The attempt to curb obesity prevailed in the budget as Finance Minister Pravin Gordhan introduced a tax on sugar-sweetened beverages.
Financial Mail, 26 February 2016
According to National Treasury, this fiscal intervention is a tool to help counter the growing problem of obesity, which underlies many of SA's health problems. Laetitia Rispel, professor at the school of public health at Wits University, said that the tax disincentive to consume sugar will over time play a big role in combating obesity, which affects healthcare spending.
Mariné Erasmus, senior health economist at Econex, said the sugar tax could help people to follow a healthier lifestyle and result in changes to the health economy. The revitalisation of public healthcare services, the provision of specialised tertiary hospital services and the prevention and treatment of HIV/AIDS and tuberculosis account for the biggest share of the health budget.
National Treasury said that the R168.4bn health budget for 2016/2017 was allocated to these areas so that it was in line with the National Development Plan's vision of a life expectancy of at least 70 years and an HIV-free population under 20 years of age. Of this budget allocation, R88.2bn will go towards hospitals, R31.9bn towards primary healthcare and R15.9bn to HIV treatment and prevention initiatives.
In the medium-term, R28bn will be invested in health infrastructure. Gordhan said that though the focus of the 2016 budget was fiscal consolidation, public health services and delivery improvements must be prioritised, as emphasised by Health Minister Aaron Motsoaledi, who is taking strides towards the National Health Insurance (NHI).

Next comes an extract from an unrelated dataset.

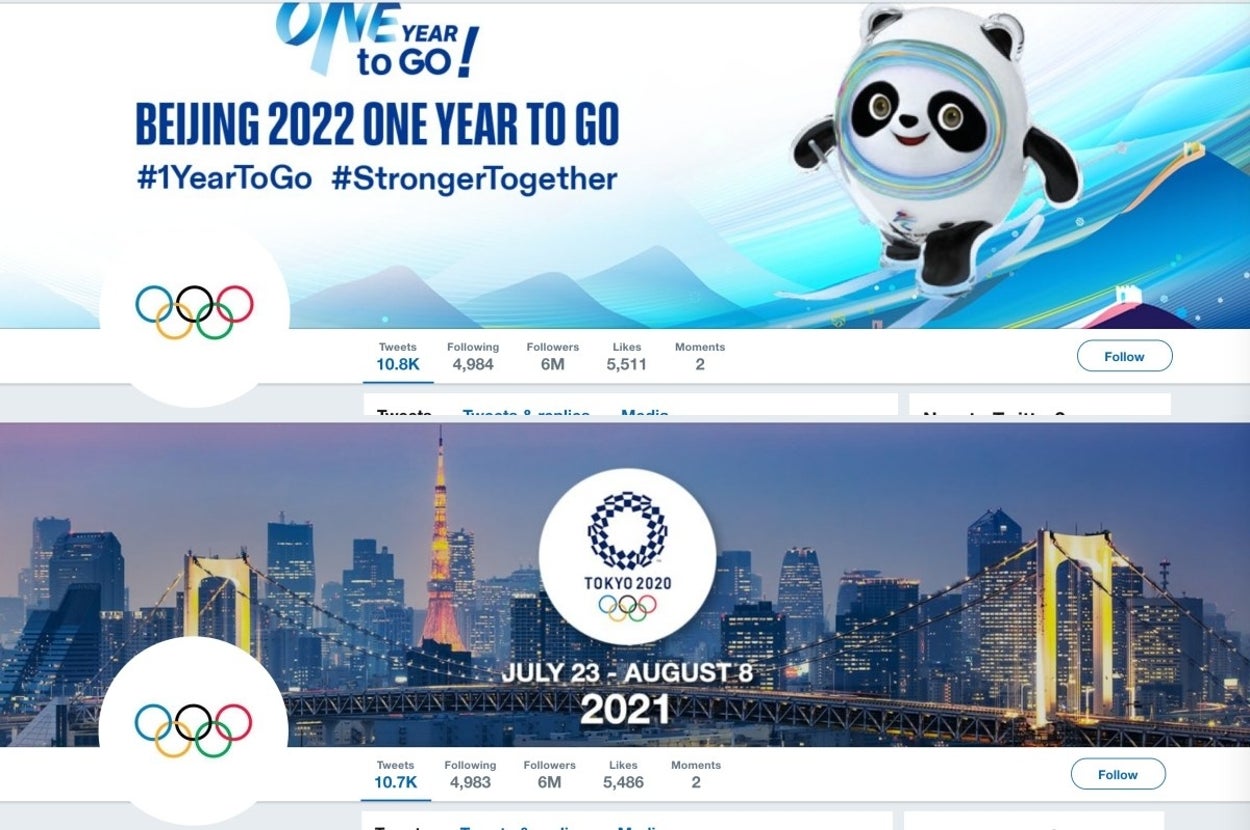
Task: Click the Tokyo Tower in the header photo
Action: click(441, 545)
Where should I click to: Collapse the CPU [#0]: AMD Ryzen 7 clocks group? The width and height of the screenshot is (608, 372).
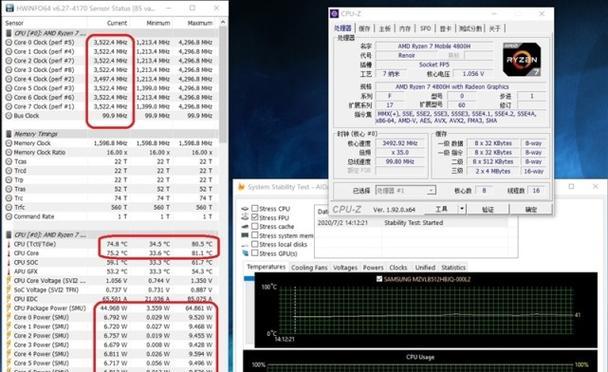(9, 33)
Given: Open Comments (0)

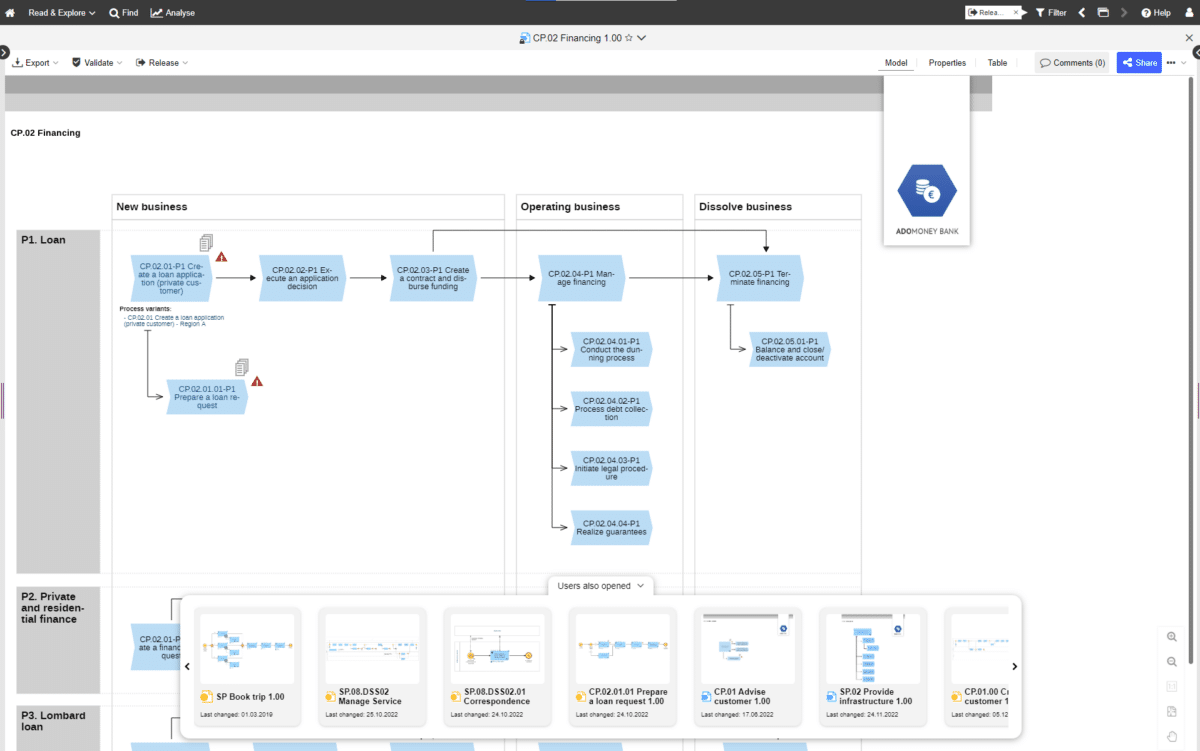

Gordhan said little about the financing of the NHI following the release of the White Paper in December. He admits, however, that its financing is a challenge as it has only been implemented in advanced, rich countries, and National Treasury will release further financing details in due course. Gordhan said health financing is complex because the demands are unavoidably exceeded by available funds. A new component has been added to the NHI indirect grant for the roll-out of the Ideal Clinic programme.
The programme will improve all 3 500 primary healthcare facilities nationally to reach the determined ideal status by addressing infrastructure backlogs, reducing queues, improving information systems, integrating services, and implementing uniform protocols, guidelines and staffing norms. Over the medium term, R90m is allocated to the programme.
HIV/AIDS and TB treatment programmes have made a marginal improvement. Over the past two years, government has developed a project that identifies a model to improve HIV and TB treatment as well as programmes for prevention of transmission. The Department of Health expects antiretroviral treatment to reach 5-million South Africans by 2018/2019, supported by an increase in the grant of R1-billion in that year. Motsoaledi said that Gordhan had "tried his best", so "under the circumstances, the department quite happy". On the issue of his new healthcare plans, Motsoaledi said there is no alternative but to plough ahead. R4.5-billion is budgeted in the medium term to revitalise the 11 NHI pilot districts. This grant will, however, end after 2016/2017.
In April 2012, the department launched several NHI pilot projects. One of the goals of the projects was to establish district health authorities and gauge their capacity to manage their own budgets and commission services for patients. Recruiting general practitioners for the NHI pilot sites is still a challenge. Erasmus said she welcomed the increased spending on hospital infrastructure, especially hospital information systems.
This, she said is a positive step towards the implementation of the NHI as it will require a centralised information system across provinces to co-ordinate the NHI. She expressed her disappointment that little to no mention of the funding mechanisms behind the NHI was made, but applauded plans to terminate funding for the NHI pilot projects because they weren't working.